Czech teacher told "special school" pupil she'd never finish 10th grade, but today she's at university
"It doesn't matter where you apply, they'll expel you during the first year," a teacher told Vanesa at the end of her final year of primary school (9th grade); her guidance counselor wasn't so abrupt, but she did recommend Vanesa apply to apprentice as a florist. "It wasn't because I have some special relationship with flowers, but because they say it's one of the easiest programs," Vanesa Harvanová (19) recalls.
Today she is studying in her freshman year of Social Work and Social Policy at Jan Evangelista Purkyně University in Ústí nad Labem, Czech Republic. The road to studying at university was not easy for her from the very beginning.
Harvanová grappled with a speech defect in childhood and visited a speech therapist while still in nursery school. She attended grades 1-9 at schools specializing in children with speech defects.
The special instruction aided her with overcoming her difficulties. When it came time to decide where she should attend high school, though, she was a “clear case” for most educators and her guidance counselor – with her diagnosed dysgraphia, dyslexia and dysorthographia, they didn’t believe she had good chances of being accepted.
“Almost nobody at school said to me back then: ‘Chose something you might enjoy and try it.’ One teacher told me straight out that it didn’t matter where I applied because they’d expel me in my first year,” she says.
Harvanová was startled when her guidance counselor recommended she choose a specialized training school instead of a high school – she didn’t want to become a florist, she had no relationship to the field. “I was in a terrible jam,” she says.
“I had my own ideas, but suddenly they began persuading I should head in a completely different direction,” Harvanová recalls. Ultimately she was not deterred and she applied to two schools she chose on her own, a high school with a focus on pedagogy and a high school with a focus on the travel industry.
Harvanová was accepted to both. She chose the high school with a focus on the travel industry.
“Ever since I was little, my parents had encouraged me to study. They’d have supported me even if I’d chosen to become a florist, as long as it was something I enjoyed and wanted to do,” she describes her parents’ attitude.
What attracted her to the travel industry was the focus on geography, history, and working with people – she wanted to expand her horizons. The change to working in classrooms of 30 students, compared to her primary school where there had been 10 children in the classroom at the most, was demanding at first, but she enjoyed her studies, graduated, and was accepted to university.
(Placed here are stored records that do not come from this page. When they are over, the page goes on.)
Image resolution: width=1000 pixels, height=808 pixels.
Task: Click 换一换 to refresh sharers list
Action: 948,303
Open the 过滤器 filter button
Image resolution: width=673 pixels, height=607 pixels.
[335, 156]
I ignore all the allusions to my ethnicity now
Harvanová was one of many Romani classmates at her first primary school specializing in pupils with speech defects in the Čimice neighborhood of Prague, but when she transferred in the fourth grade to the Don Bosco Church Speech Therapy Primary School in the Bohnice neighborhood, there were far fewer Romani pupils; at high school she studied with just three other Romani girls, and at her university she has encountered just two other Romani students so far. When she first attended a meeting three years ago of the Baruvas (We Are Growing) program held by ROMEA as part of its Romani Scholarship Program, it was a strong experience for her.
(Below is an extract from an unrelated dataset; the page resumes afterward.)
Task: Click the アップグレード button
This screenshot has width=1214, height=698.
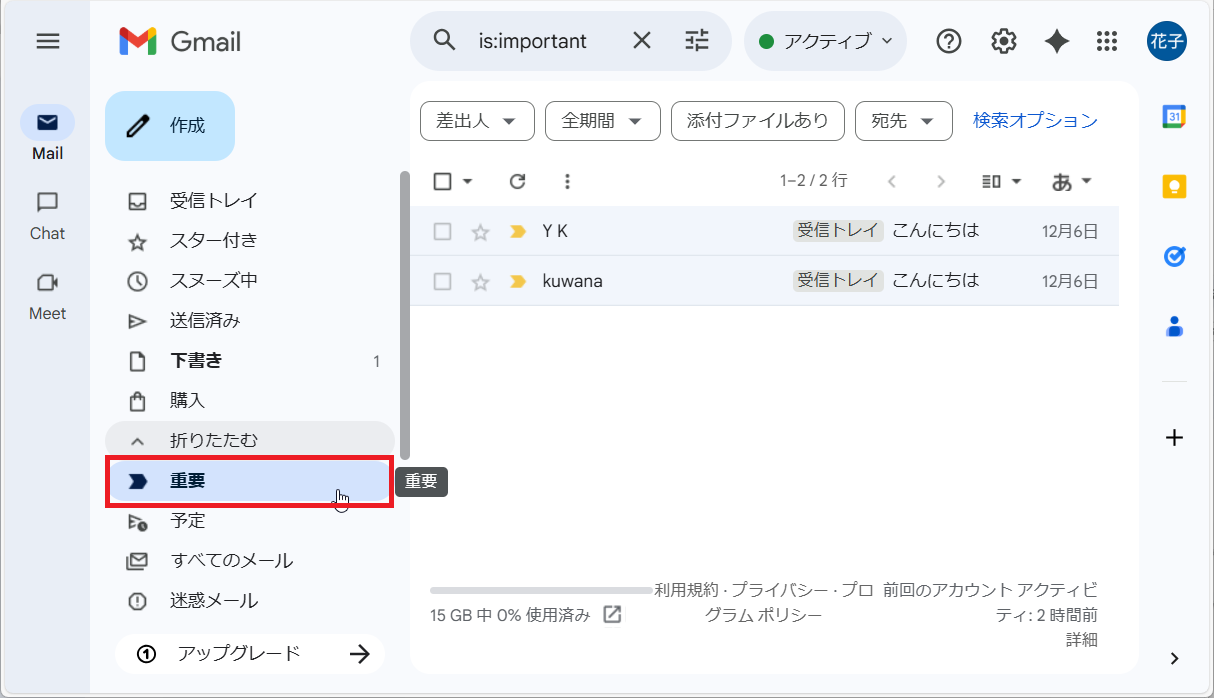Action: pyautogui.click(x=249, y=653)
“Up until then I’d known about another 15 or so Romani people from my neighborhood who were attending a secondary vocational school or a high school, but to suddenly encounter so many Romani students from high schools and universities, in so many different fields, was literally a shock. Naturally it’s a positive one,” she says.
In addition to making friends with her fellow Romani students from all over the country, the opportunity for them to share their experiences with each other is important to her. “It’s quite inspiring to see how people progress, whether at school or at work, everyone has goals they are pursuing,” she says.
These students still encounter distrust from non-Romani people, who make allusions to their Romani origins. “Over time I’ve gotten accustomed to that, I don’t take it seriously anymore although I’ve encountered it quite frequently my entire life,” she says.
Her most recent experience is from her first semester at university – an older student with whom she attends different subjects has repeatedly raised her hand in class to make remarks about how Romani people allegedly “abuse welfare”. “Once, for example, she alleged that social benefits aren’t really welfare, but basically ‘extortion’ so the Roma will leave the majority society alone,” Harvanová says.
“I quite appreciated the approach of one professor who analyzed the welfare system for my classmate in detail and made it clear that what she was saying was utter nonsense,” she relates. Soon she will be concentrating mainly on her studies and exams.
She is making plans for the future, though. One area that interests her and that she would like to learn about is diplomacy.